## READING PASSAGE

┄┄┄┄┄┄┄┄┄┄

05 January 2008

Pure Heaven


[Eaten in 35 seconds, the same amount of time it takes for WAC students to decimate a tray of General Tso's Chicken.]


Here's to eating your dessert before dinner. Or, in this case, instead of dinner. At least I didn't need to feel too badly: 2/3 of this was fruit!


Baked Bananas with Toffee Sauce


(recipe from The Best Ever Three & Four Ingredient Cookbook)

Things pilfered from the pantry:


4 large bananas

5 tablespoons light brown sugar

5 tablespoons heavy cream

5 tablespoons water

1 scoop vanilla ice cream

[Bananas, post-baking.]


  1. Bake unpeeled bananas at 350OF for 20-25 minutes, or just until skin is totally blackened.
  2. Over burner, dissolve brown sugar in water completely. Add cream, boil, and cook 10-15 minutes, or until sauce is thickened and even in color.
    Remove from heat and let stand at least 5 minutes before use, to allow it to become tacky.
  3. Cool bananas for 5-10 minutes. Split bananas lengthways with a very sharp knife. Take care, the insides will be very mushy/runny and the skin will be tough, a very sharp knife will help to pierce the skin quickly and without malforming the flesh.
  4. Serve with ice cream and drizzle toffee sauce over top.


Enjoy!

03 January 2008

Certified for Microwave Cooking


These recipes brought to you by Litton microwave cooking products! Not really, but I did use the company book, Microwave Cooking – Convenience Foods. Despite being hideously out of date (published in 1981), it still lives with the real cookbooks, and not in the "camp" library with Knitting with Dog Hair (a youngster from 1997), Attractive Lawn Furnishings (1946), and The New Joys of Jell-O (1973). Of course, when I glanced through the book on Tuesday, I didn't really expect to find anything edible. Probably because of the 80's stigma. Or that it's a promotional cookbook. From the 80's. I was pleasantly surprised to find at least two recipes that I could work with.

Tonight's dinner came out of the Litton cookbook, although, of course I had to add a pinch of spice to the food, as everything looked (and no doubt tasted) a little bland right out of the microwave. For the roll-ups, I used seasoned roast beef deli slices instead of old, dried beef, and baked the whole mess in the t.o. to bring out the flavors without making the food soggy. For the Wild Rice Casserole, I added the spices instead of the recommended sour cream, though I wish I had used real roasted chicken instead of canned – the whole dish ended up tasting like tuna, I think because the cans looked so similar that my brain was switching the flavors around. Still, everything in the book, even with alterations, makes a satisfying meal, and it all came out of two dorm-style appliances at around 10 minutes. Sweet.


Asparagus Roll-Ups

Things pilfered from the pantry:

hollandaise sauce

1 bunch asparagus spears

1 package roast beef deli slices

  1. Microwave asparagus in 1 inch water for 5 minutes (crisp) or 7 minutes (mushy).
  2. Drain, roll bunches of five spears up in two slices of roast beef. Bake in the toaster oven on 375OF for 6-7 minutes.

┄┄┄┄┄┄┄┄┄┄

## DATASET ROWS
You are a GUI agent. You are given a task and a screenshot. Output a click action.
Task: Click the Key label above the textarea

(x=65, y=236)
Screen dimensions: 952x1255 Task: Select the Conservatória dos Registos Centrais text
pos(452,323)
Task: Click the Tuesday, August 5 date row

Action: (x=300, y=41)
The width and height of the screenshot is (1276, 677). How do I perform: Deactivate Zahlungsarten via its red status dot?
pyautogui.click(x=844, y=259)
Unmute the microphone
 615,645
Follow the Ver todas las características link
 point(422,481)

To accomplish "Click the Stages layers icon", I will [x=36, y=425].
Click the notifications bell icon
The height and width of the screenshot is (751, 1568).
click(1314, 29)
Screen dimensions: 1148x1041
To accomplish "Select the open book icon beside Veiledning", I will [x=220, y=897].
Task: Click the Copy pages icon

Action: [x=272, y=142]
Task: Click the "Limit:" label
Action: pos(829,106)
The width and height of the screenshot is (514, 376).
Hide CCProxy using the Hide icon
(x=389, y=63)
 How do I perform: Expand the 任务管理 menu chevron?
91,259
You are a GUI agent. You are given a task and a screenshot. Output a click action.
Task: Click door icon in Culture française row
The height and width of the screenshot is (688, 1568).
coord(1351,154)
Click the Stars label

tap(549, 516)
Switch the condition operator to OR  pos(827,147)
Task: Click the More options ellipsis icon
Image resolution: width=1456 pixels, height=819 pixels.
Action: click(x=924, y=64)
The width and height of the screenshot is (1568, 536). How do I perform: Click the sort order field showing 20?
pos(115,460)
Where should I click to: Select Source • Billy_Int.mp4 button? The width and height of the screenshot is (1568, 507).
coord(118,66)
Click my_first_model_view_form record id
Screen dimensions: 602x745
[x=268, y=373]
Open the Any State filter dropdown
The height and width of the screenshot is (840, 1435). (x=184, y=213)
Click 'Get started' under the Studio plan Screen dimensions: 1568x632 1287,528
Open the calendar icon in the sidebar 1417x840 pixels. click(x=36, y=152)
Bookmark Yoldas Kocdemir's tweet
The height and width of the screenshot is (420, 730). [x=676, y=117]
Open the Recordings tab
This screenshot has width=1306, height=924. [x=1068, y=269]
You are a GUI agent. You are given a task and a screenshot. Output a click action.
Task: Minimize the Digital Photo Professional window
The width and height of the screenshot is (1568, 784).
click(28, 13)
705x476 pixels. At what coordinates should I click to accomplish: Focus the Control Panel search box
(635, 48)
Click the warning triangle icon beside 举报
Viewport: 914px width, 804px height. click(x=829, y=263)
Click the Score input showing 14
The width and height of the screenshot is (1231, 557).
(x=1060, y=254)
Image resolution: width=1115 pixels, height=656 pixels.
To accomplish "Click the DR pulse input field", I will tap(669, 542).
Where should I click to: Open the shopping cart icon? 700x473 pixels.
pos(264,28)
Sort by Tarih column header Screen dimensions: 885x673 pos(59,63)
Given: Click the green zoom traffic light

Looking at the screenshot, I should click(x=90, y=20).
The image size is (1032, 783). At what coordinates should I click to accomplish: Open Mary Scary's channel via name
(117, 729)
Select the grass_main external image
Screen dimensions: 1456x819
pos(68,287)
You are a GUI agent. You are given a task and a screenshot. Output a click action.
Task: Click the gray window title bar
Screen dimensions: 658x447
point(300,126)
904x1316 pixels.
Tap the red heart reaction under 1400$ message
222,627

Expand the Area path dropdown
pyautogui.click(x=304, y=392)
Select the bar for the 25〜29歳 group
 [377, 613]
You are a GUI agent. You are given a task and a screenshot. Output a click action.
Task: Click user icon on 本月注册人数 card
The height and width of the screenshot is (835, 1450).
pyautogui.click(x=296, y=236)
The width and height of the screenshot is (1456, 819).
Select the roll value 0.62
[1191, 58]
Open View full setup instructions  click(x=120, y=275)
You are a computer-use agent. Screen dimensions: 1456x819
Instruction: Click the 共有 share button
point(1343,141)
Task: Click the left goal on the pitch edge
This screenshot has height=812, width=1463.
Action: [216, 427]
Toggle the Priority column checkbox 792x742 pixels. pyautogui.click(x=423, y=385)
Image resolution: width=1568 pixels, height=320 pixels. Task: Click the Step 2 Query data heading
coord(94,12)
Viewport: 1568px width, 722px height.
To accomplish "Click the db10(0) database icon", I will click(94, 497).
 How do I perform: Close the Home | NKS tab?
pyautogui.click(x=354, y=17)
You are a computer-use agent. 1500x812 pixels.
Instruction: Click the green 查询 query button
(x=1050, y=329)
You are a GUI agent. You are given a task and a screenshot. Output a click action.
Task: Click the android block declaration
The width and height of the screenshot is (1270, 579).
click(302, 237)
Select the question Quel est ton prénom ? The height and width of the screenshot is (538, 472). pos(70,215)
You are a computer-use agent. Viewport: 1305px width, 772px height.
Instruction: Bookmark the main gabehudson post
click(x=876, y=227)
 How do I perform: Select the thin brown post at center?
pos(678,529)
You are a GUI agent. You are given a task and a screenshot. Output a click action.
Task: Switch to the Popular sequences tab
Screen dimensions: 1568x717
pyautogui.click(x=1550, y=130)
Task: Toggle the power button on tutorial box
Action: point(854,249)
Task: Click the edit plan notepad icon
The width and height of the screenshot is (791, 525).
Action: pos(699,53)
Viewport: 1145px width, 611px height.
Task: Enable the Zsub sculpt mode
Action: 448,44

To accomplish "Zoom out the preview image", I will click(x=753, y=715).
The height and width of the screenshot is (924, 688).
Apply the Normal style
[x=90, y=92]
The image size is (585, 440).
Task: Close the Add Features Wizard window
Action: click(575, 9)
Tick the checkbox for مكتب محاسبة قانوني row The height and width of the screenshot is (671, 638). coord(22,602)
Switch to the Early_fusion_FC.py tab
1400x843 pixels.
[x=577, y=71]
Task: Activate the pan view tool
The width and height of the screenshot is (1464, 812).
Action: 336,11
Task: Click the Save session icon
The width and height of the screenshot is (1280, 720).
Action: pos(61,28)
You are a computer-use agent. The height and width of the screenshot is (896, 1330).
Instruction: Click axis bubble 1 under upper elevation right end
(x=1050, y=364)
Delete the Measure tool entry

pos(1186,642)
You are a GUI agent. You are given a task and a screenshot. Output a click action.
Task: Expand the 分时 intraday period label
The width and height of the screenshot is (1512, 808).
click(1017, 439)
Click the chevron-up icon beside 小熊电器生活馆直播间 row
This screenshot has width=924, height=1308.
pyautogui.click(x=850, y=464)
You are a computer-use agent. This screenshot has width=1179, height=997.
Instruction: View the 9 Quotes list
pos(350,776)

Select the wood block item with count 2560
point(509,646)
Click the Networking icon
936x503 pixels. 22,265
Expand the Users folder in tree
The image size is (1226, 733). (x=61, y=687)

┄┄┄┄┄┄┄┄┄┄

## EXERCISE SET
1. Duplicate the passage of the recipe blog post between "5 tablespoons heavy" and "is totally blackened.", inclusive.
2. In the recipe blog post, which book titles does the writer place in the "camp" library? Give each with the year shown in parentheses.

## EXERCISE SOLUTIONS
1.
5 tablespoons heavy cream

5 tablespoons water

1 scoop vanilla ice cream

[Bananas, post-baking.]


  1. Bake unpeeled bananas at 350OF for 20-25 minutes, or just until skin is totally blackened.

2.
Knitting with Dog Hair (1997)
Attractive Lawn Furnishings (1946)
The New Joys of Jell-O (1973)